◆ Requirement
The expected output is a verbatim reprint of the lines from the beginning of the data that follows through the line that contains "You are a computer-use agent. This".

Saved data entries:
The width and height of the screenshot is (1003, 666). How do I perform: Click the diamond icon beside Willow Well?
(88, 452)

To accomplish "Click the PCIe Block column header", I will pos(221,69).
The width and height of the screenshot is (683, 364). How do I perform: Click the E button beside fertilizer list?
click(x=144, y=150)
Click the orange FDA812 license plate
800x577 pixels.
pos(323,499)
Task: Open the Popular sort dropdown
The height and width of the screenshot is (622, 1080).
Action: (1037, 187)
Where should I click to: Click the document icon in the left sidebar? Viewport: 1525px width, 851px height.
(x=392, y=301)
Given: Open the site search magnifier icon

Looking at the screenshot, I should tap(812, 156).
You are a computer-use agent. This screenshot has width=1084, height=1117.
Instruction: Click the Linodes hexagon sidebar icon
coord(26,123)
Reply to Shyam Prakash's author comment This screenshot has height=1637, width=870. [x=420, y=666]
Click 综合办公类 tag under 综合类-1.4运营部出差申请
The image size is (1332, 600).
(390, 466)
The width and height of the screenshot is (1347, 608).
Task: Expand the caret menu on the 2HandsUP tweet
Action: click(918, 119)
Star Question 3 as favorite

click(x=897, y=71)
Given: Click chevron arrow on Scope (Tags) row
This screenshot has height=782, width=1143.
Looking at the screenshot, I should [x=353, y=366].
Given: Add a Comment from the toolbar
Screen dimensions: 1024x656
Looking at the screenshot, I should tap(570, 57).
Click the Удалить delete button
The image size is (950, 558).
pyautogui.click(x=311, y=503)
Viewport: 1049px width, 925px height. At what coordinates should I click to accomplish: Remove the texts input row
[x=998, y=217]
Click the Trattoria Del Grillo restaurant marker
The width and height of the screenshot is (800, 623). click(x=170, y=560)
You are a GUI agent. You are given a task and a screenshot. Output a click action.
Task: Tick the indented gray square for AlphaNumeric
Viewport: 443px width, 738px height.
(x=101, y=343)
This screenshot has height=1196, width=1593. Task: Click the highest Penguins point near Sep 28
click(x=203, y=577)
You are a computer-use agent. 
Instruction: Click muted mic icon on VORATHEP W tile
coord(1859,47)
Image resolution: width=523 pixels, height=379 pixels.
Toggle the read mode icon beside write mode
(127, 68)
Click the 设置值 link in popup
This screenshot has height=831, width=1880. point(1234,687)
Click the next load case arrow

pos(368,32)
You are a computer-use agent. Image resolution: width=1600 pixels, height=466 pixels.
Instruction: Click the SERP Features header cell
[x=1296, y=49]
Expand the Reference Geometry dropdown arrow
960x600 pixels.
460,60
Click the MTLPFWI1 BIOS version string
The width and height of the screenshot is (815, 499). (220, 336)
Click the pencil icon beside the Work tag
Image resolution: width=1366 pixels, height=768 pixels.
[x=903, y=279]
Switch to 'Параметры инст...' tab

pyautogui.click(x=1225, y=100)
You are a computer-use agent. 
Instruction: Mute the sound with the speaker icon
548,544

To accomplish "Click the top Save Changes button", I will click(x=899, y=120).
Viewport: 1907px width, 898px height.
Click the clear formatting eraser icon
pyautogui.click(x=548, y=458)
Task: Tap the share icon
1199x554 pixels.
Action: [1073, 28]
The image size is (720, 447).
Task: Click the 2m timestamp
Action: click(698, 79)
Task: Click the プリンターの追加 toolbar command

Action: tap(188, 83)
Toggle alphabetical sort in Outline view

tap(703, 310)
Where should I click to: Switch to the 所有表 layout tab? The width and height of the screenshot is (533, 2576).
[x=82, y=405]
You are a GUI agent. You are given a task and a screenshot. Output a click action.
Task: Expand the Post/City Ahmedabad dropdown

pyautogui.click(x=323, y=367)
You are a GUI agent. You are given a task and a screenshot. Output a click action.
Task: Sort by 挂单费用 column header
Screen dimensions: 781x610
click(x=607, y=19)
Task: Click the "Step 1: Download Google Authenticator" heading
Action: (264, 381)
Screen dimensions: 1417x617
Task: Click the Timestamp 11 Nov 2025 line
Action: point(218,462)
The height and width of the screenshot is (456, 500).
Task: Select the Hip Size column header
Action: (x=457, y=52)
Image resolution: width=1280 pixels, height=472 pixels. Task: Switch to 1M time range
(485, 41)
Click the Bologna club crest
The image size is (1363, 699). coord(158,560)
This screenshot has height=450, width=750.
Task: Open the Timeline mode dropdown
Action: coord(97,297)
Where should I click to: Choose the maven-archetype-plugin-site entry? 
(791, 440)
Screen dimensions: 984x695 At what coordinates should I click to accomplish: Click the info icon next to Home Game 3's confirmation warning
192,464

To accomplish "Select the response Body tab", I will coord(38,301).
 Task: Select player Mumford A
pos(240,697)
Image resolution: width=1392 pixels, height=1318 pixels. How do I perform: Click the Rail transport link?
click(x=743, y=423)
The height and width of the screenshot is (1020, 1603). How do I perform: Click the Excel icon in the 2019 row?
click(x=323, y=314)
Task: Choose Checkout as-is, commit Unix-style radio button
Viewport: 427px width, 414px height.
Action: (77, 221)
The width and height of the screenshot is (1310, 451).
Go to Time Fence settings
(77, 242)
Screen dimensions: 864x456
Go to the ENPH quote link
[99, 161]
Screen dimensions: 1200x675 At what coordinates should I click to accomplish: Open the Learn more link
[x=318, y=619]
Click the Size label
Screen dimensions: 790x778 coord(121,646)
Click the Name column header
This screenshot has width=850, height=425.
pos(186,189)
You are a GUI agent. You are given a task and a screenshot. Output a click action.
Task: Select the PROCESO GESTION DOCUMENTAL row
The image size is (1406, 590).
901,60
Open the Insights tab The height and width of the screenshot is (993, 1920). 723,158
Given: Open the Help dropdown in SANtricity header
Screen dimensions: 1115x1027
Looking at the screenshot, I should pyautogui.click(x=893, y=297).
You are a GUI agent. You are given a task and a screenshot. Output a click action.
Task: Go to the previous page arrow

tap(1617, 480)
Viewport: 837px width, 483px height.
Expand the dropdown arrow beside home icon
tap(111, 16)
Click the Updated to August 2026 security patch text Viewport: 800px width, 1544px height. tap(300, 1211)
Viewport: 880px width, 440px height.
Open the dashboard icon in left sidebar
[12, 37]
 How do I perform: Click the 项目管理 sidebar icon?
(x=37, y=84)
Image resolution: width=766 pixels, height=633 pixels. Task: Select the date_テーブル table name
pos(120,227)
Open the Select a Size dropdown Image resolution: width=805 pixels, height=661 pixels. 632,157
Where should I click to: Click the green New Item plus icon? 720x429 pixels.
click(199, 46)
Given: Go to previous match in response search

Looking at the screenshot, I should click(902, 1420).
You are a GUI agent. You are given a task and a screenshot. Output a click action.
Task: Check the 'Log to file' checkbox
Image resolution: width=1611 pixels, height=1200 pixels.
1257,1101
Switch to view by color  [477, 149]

◆ Result of the exercise
The width and height of the screenshot is (1003, 666). How do I perform: Click the diamond icon beside Willow Well?
(88, 452)

To accomplish "Click the PCIe Block column header", I will pos(221,69).
The width and height of the screenshot is (683, 364). How do I perform: Click the E button beside fertilizer list?
click(x=144, y=150)
Click the orange FDA812 license plate
800x577 pixels.
pos(323,499)
Task: Open the Popular sort dropdown
The height and width of the screenshot is (622, 1080).
Action: (1037, 187)
Where should I click to: Click the document icon in the left sidebar? Viewport: 1525px width, 851px height.
(x=392, y=301)
Given: Open the site search magnifier icon

Looking at the screenshot, I should tap(812, 156).
You are a computer-use agent. This screenshot has width=1084, height=1117.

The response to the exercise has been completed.